Firstly I'd like to share something I have known about for a very long time but never consciously realised or even communicated to athletes. During a coaching session in Portugal this year the penny dropped when trying to explain what to expect during a buoy turn in the open water. Lots of the athletes were concerned and asking what to do when it comes to contact with other swimmers and aggression at the turns.

My answer was to expect this due to the compression. Much like a bunch of cyclists going into a tight turn, a group of swimmers experience an accordion effect at the buoy.

The first swimmer slows as they take the buoy, the swimmer behind them a body length back has to slow earlier, the next swimmer in line is still really on the straight so has to slow down very early. If you take a rough average height of about 1.75m, multiply that by three and you get a distance of 5.25m, which is a significant distance before the turn. As more and more swimmers head into the turn and bunch up the compression simply spreads as you get more and more braking into the turn, swimmers effectively pile into the back of swimmers as they slow. As you head out of the turn you are then potentially 5.25m behind that lead swimmer and they are already up to speed so you feel like you suddenly need to catch up! 

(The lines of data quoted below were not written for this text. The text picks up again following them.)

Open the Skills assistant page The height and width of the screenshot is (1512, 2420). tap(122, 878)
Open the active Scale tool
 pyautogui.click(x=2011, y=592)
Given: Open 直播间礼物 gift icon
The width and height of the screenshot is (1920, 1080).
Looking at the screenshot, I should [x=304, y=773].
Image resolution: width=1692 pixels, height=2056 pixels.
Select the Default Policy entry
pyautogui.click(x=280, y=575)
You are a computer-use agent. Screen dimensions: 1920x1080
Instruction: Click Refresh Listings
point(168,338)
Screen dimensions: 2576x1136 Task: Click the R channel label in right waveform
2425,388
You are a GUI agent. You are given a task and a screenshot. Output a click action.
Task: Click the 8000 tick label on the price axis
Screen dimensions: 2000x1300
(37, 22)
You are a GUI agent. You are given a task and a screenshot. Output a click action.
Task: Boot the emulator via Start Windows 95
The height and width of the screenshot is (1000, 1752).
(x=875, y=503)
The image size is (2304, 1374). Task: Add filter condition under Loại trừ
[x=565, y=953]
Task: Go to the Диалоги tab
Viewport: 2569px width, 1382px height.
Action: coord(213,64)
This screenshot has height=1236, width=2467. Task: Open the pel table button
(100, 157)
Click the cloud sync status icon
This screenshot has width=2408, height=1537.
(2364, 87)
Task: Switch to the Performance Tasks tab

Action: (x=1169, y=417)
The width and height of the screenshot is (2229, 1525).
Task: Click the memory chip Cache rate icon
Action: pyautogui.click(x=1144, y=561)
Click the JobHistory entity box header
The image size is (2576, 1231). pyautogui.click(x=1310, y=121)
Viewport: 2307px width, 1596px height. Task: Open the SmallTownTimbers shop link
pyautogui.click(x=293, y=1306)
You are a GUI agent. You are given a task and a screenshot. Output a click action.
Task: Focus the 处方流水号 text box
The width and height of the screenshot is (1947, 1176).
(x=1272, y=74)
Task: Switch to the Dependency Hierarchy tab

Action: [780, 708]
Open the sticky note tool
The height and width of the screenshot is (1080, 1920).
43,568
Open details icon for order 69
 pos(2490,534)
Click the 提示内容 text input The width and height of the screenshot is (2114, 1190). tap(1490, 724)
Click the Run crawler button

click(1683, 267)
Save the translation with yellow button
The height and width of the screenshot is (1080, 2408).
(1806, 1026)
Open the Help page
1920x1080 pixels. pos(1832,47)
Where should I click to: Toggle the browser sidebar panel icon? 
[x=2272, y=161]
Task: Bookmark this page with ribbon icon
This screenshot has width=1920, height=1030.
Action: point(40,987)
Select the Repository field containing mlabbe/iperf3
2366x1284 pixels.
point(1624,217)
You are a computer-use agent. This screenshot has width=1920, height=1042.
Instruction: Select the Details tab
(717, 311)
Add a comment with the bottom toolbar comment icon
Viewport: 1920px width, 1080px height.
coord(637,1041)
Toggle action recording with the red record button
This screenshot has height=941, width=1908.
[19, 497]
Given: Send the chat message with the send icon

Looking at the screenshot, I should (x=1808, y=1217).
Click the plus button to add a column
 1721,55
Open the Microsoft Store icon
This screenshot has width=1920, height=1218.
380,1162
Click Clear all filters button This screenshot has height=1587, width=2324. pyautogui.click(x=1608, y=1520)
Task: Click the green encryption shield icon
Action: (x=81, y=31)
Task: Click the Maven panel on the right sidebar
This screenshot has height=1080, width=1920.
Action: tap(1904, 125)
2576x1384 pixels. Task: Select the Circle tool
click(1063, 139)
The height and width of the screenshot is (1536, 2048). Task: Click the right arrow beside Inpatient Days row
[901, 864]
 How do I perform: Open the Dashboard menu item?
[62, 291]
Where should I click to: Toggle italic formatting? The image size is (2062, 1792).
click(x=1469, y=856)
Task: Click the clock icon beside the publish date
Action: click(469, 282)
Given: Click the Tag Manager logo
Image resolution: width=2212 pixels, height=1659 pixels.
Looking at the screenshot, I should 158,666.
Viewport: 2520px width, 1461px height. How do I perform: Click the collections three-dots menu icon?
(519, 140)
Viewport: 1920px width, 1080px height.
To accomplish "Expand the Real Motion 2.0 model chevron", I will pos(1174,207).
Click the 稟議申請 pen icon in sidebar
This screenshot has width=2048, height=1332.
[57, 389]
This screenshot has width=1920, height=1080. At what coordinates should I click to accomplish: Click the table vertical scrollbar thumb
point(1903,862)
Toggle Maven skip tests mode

THIS IS NORMAL and explained by very basic science. So next time you head into a buoy be prepared for this and manage your space appropriately. If you don't want a foot in the face, perhaps try to go slightly to one side of the swimmer in front if you have the choice.

The key message here is to understand why this is happening so that it becomes slightly less intimidating and whatever occurs as you approach the buoy you can make decisions and react with this understanding. Open Water swimming is a contact sport, firstly due to the reduction in visibility which makes swimming straight harder, secondly, water conditions can physically move swimmers from side to side and thirdly buoy turns 'compress' swimmers together even if there was enough space before the buoy. 

However this doesn't give swimmers a license to be aggressive, "rubbing is racing" when it comes to open water swimming so you should expect some incidental contact, overreacting and being physically aggressive however doesn't help anyone, including the swimmer overreacting! 

So if I had one message here it would be to expect some bumps and knocks and to all just get along nicely as at the end of the day we all want to get around safely.

On that note, I look forward to us all having a lovely experience and fast swim at our/your next open water event!